Event to Echo Martin Luther King’s Call to ‘Let Freedom Ring’


STONE MOUNTAIN, Ga., July 17, 2018 Christians from a wide variety of racial, cultural and denominational backgrounds will unite Saturday, Aug. 25 for OneRace Stone Mountain, an event of worship and prayer for racial reconciliation that will begin with a climb to the top of the mountain.


“God’s solution for a divided nation is a united church,” said Bishop Garland Hunt, senior pastor of The Father’s House in Norcross, Georgia, and co-executive director of the OneRace Movement.  “Although this event will be held outside Atlanta, we will have participants from around the South, and we hope it becomes a national movement.”


OneRace Stone Mountain strives to embody the nonviolent spirit of Martin Luther King. Almost exactly 55 years ago, on Aug. 28, 1963, he delivered his famous “I Have a Dream” speech on the steps of the Lincoln Memorial as part of the March on Washington.


In a classic refrain from the speech, King said “let freedom ring” from various locations around the country, including “Stone Mountain of Georgia.”


His mention of Stone Mountain was deeply symbolic.
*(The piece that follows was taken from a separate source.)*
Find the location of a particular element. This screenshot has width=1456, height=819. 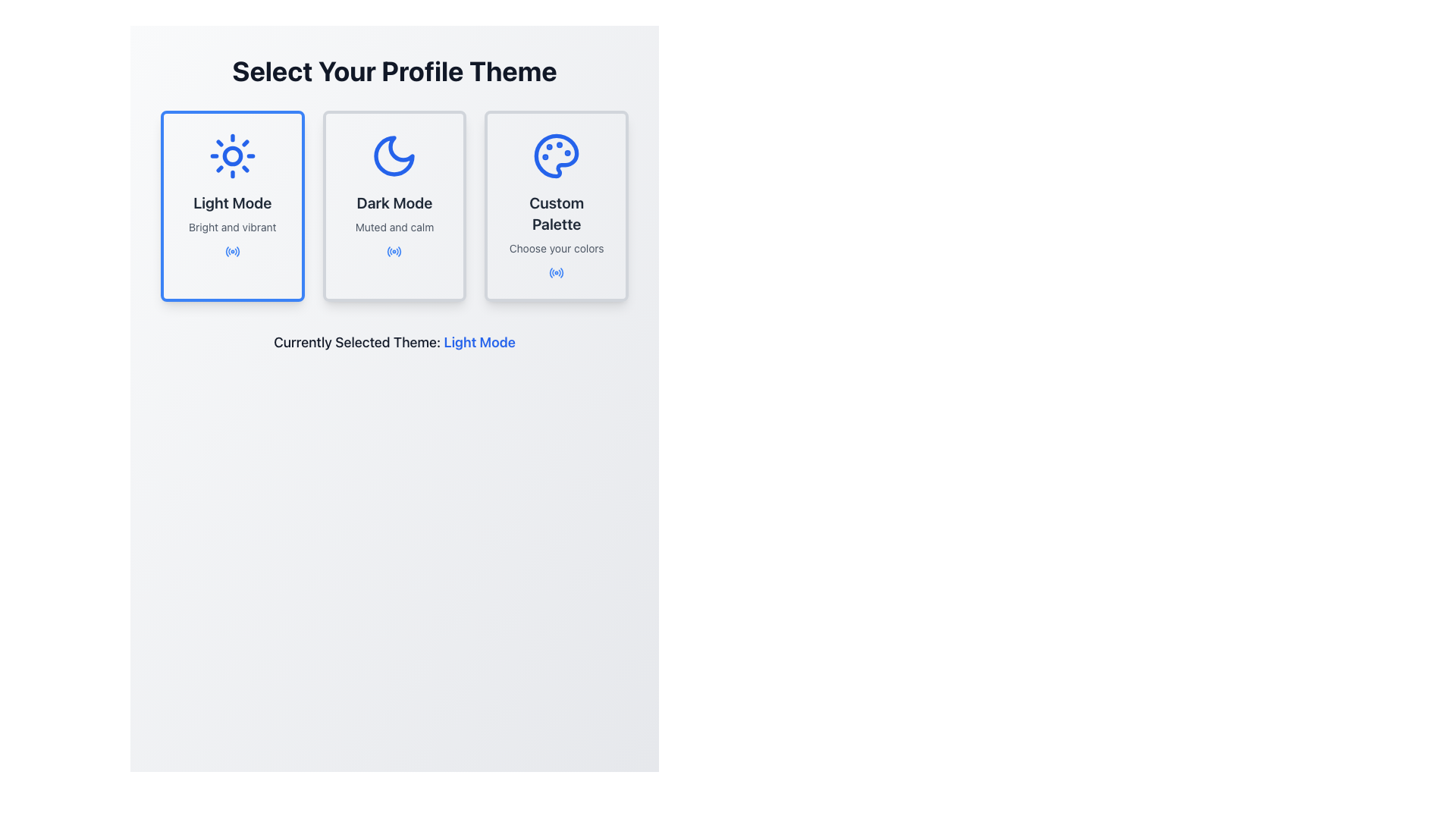

the 'Dark Mode' Selection Card, which is the middle card in a grid layout is located at coordinates (394, 206).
Although today it ranks as the top tourist attraction in Georgia, it was the site of the rebirth of the Ku Klux Klan in 1915.  The mountain, which rises 825 feet above the suburban Atlanta landscape, has huge carvings of Confederate leaders Jefferson Davis, Robert E. Lee and Stonewall Jackson on its face.


“We’re inviting people to take a stand for Christian unity and against racism,” said Billy Humphrey, co-executive director of the OneRace Movement and director of Atlanta’s International House of Prayer. "If the church doesn't take its rightful place and deal with these issues, someone else will.”



Organizers of OneRace Stone Mountain have placed special emphasis on getting young adults involved. The Millennial Ascent, beginning at 9 a.m., will get things started. Young adults, accompanied by pastors, will climb to the top of the mountain to renounce racism and foster reconciliation and revival.


The rest of the event will begin simultaneously at the bottom and the top of the mountain (with a video stream connecting them) at 10 a.m. Different segments will feature worship, healing and repentance, reconciliation, unity and justice. The millennials will return to the base after the first segment. Christian artists including Montell Jordan, Tasha Cobbs, Travis Greene, Eddie James, United Pursuit and Shane and Shane will perform.


OneRace is a movement of nearly 200 churches and ministries. Many of them will participate in a 40-day fast leading up to the event Aug. 25.